Upregulation of myo-inositol transport compensates for competitive inhibition by glucose. An explanation for the inositol paradox?

High glucose concentrations inhibit the uptake of myo-inositol into cells. However, whether this leads to a depletion of intracellular myo-inositol levels has been debated, because unchanged, decreased, and increased cellular myo-inositol levels all have been reported for diabetic tissues. To evaluate whether cells are capable of counterregulating impaired uptake, we have investigated myo-inositol uptake in porcine aortic endothelial cells under short- and long-term hyperglycemic conditions.

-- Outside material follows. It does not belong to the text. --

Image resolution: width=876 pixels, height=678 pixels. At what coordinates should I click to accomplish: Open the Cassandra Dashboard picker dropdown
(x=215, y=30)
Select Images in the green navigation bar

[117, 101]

Although increasing glucose concentrations inhibited acute myo-inositol uptake competitively, the uptake was increased markedly, when cells were already preincubated in a high glucose medium for > 6 h. The stimulation was maximal at 20 mM of glucose with no further increase at 40 mM glucose. The same stimulation of uptake could be induced by 5 mM of glucose plus 35 mM of raffinose, whereas 35 mM of sorbitol or mannitol, which do not compete for myo-inositol uptake, were ineffective. Lineweaver-Burk analysis revealed an increased Vmax for the induced myo-inositol transport activity, whereas the Km for myo-inositol remained constant (18 microM). The upregulated inositol transporter was still Na+ and ATP dependent, indicating that the same carrier system was operating. Uptake returned to control values when cells were again exposed to normoglycemic medium conditions for an additional 24 h. When endothelial cells were incubated with D-[U-14C]glucose and 10 microM myo-[2-3H]inositol of equal specific radioactivity for 24 h, no 14C radioactivity was found in intracellular myo-inositol, indicating that conversion of glucose to myo-inositol was rather low.